I can't say I've ever really had many issues with access to aluminium. You need it for things, but it usually seems to be fairly accessible. I would say the solution if such a problem does exist is to increase it's occurrence on the map, rather than to worry about readjusting what it's needed for.
 
Given, it's tricky balance issue.

Just the name "Strategic" resources implies a form of gameplay importance. While it makes sense to provide such stuff as features, it must certainly provide a linear pattern towards Victory condition_S.

As seen by the number of Mods attempting to re-balance the entire TUBW concepts.

Even i got caught in the "Fine-tuning" urge (See Terraforming below, that thread also contains most of my reasoning). Where others would prefer a few adjustments here & there, we should all be aware that there is an extremely fragile principle at stake; context.

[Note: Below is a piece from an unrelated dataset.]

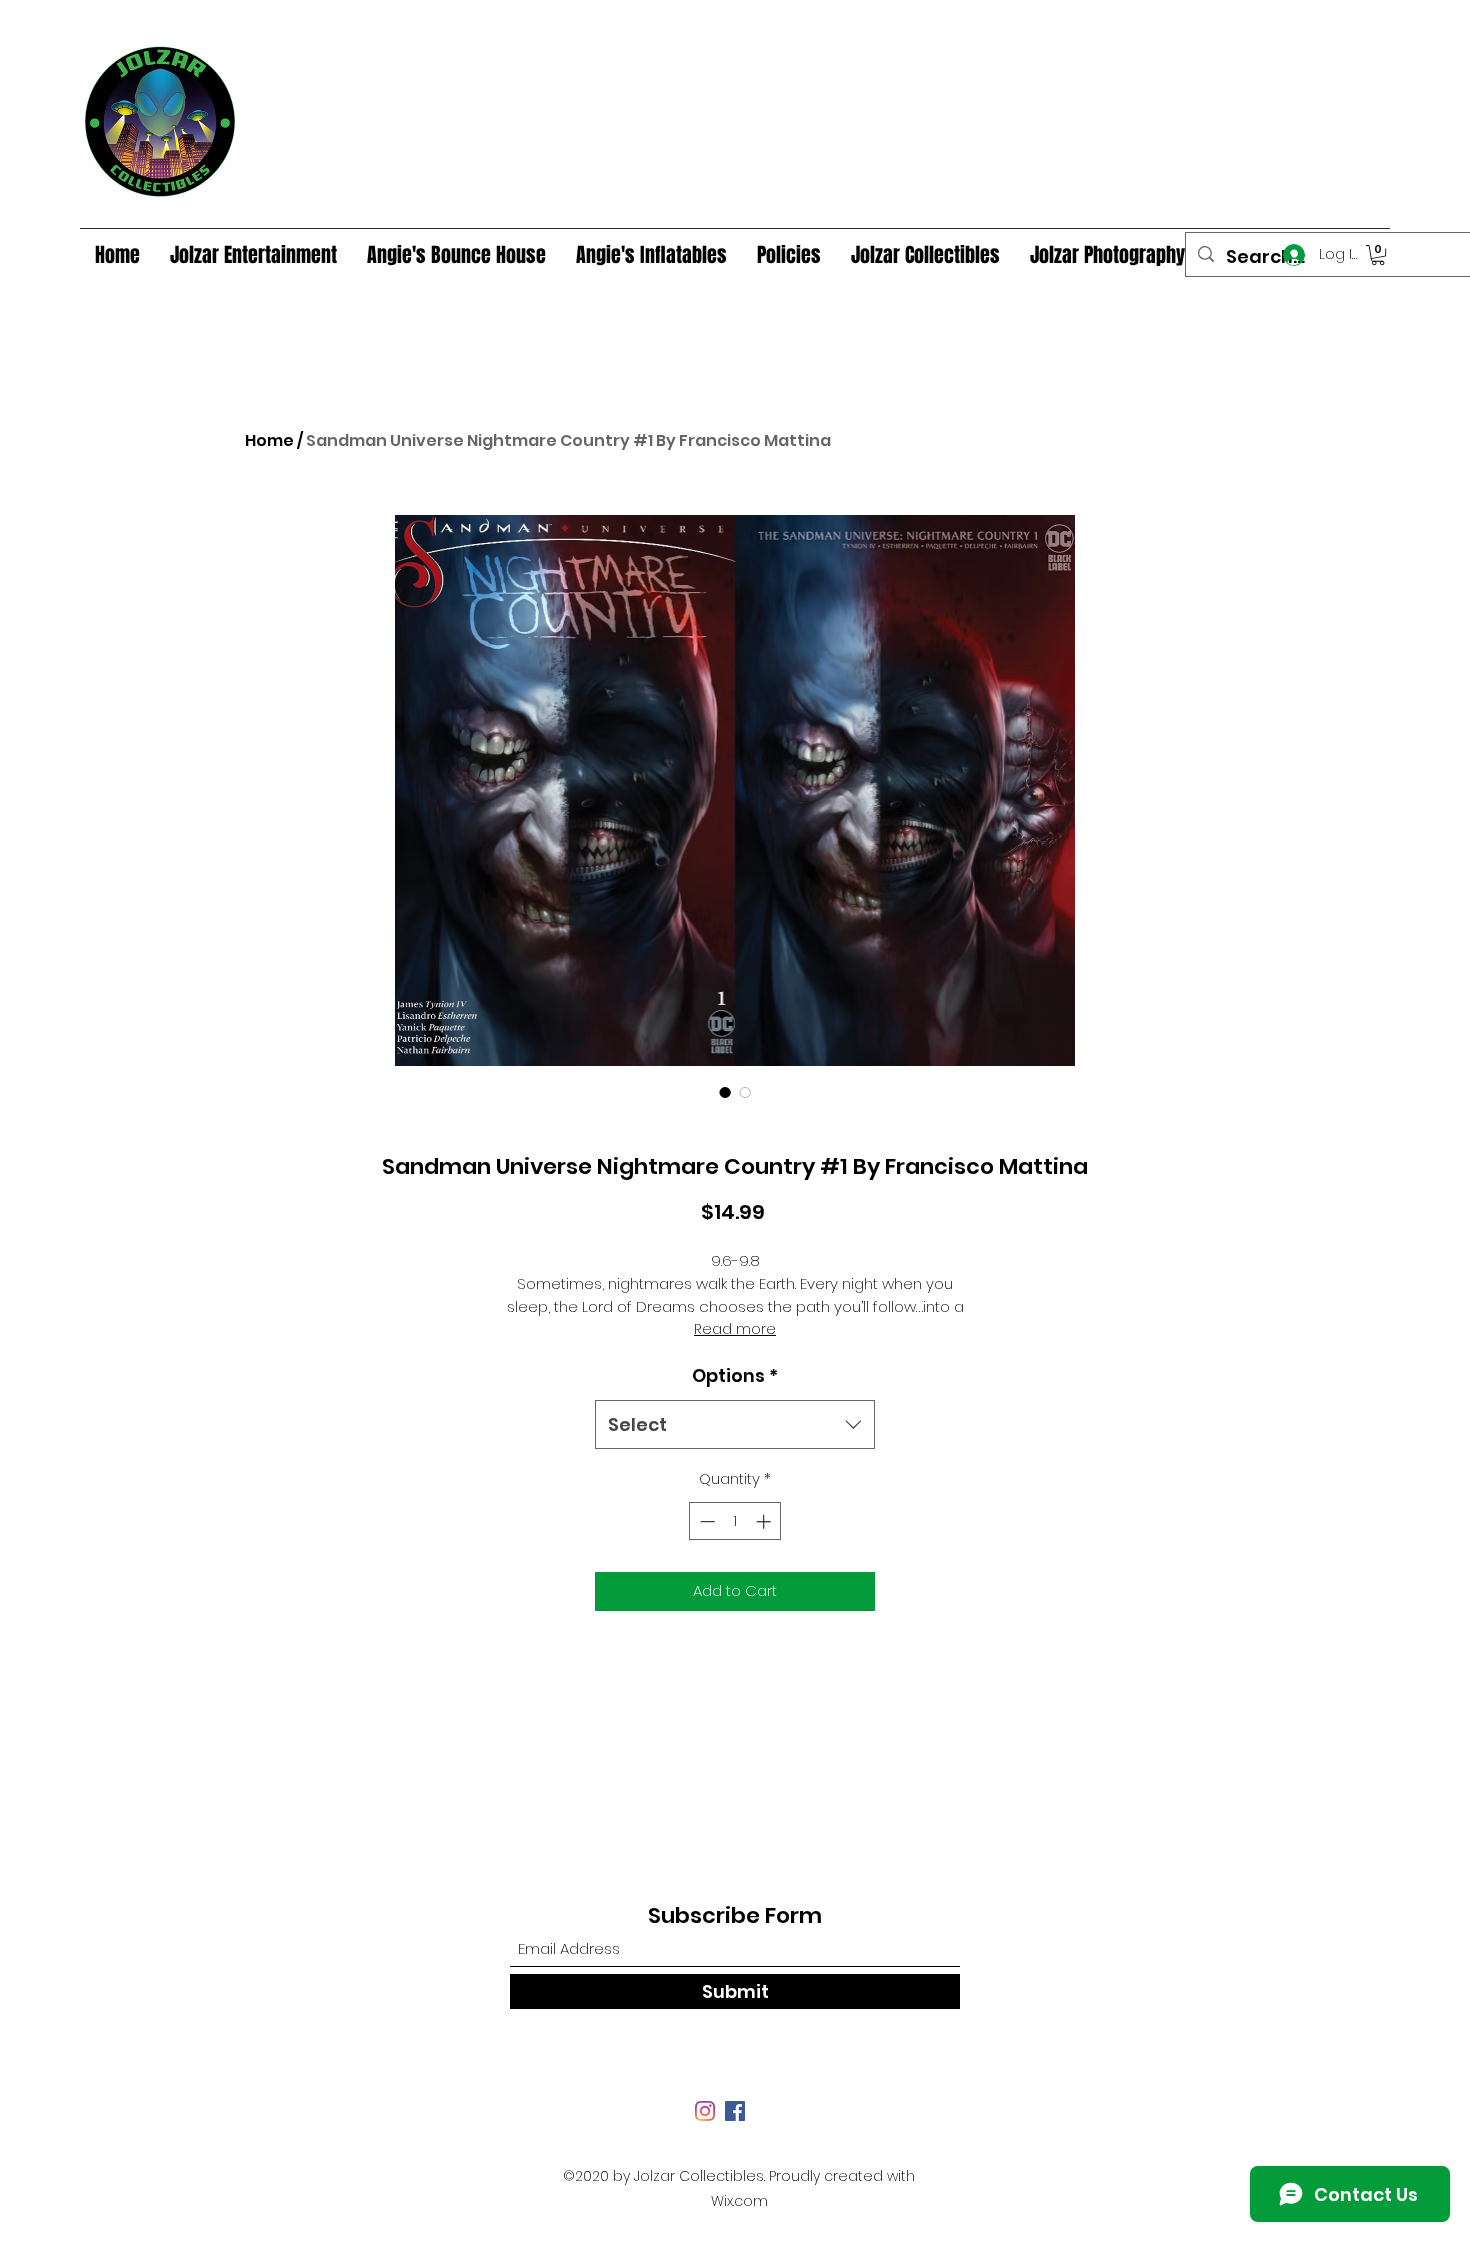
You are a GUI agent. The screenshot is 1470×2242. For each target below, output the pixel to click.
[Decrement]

If you raise the bar for Resources, you must also *ADD* new features that measure up to factors introduced. Thus why Wood, Stone, Salt, Copper, Sulfur, RareEarths & Silicon (etc) were being considered but with some kind of decimals distribution.

Dozens of different threads are now flooding Ideas&Suggestions with the exact same premise.
Chaos will possibly never convince devs to tackle a new "system"... unless they pick & choose what *THEY* think should be done.

To me, though -- there are some irrational "Disconnects" from reality which need a complete overhaul of numerous concepts. Least of many, invisible Oil that propels a Destroyer and a Frigate that floats without wood!

So, it's not that Aluminum has a priority feel, it's that something else doesn't or is simply absent from gameplay. Coal for factories comes to mind.

Trick is to make it all efficient.
 
Finding aluminium hasn't been a problem for me. The problem is that for some reason, my stealth bomber runs on the stuff instead of oil or uranium. Err, what?
 
I played a couple of games over the weekend, one where I had bountiful amounts of aluminum and finally got to use the late military units. Then the 2nd one, there was 1 deposit on the entire map. Go figure.

I think the realism argument is definitely important here too. I mean, helicopters & tanks running on aluminum? really? C'mon. All I use oil for is battleships.
 
I think aluminium is not supposed to be actual aluminium, but a figurative representation of modern ultralight materials. This way, it makes sense for modern aircraft and spaceship factories to require it.

Hydro plants, on the other hand, are kind of silly - they actually predate aluminium casting! It's also better strategically for them not to require aluminium, as a benefit for settling on a river.

Modern armour too doesn't really fit - the armour component is mostly ceramic-based. Again, strategically, it's better for oil to remain useful in the modern era, giving a third relevant strategic resource, rather than it being only about aluminium and uranium.

So we could have a split where aluminium = airstrike capabilities and spaceship factories, oil = tanks and battleships, uranium = nukes/robots and power plants. This seems to strike a better balance.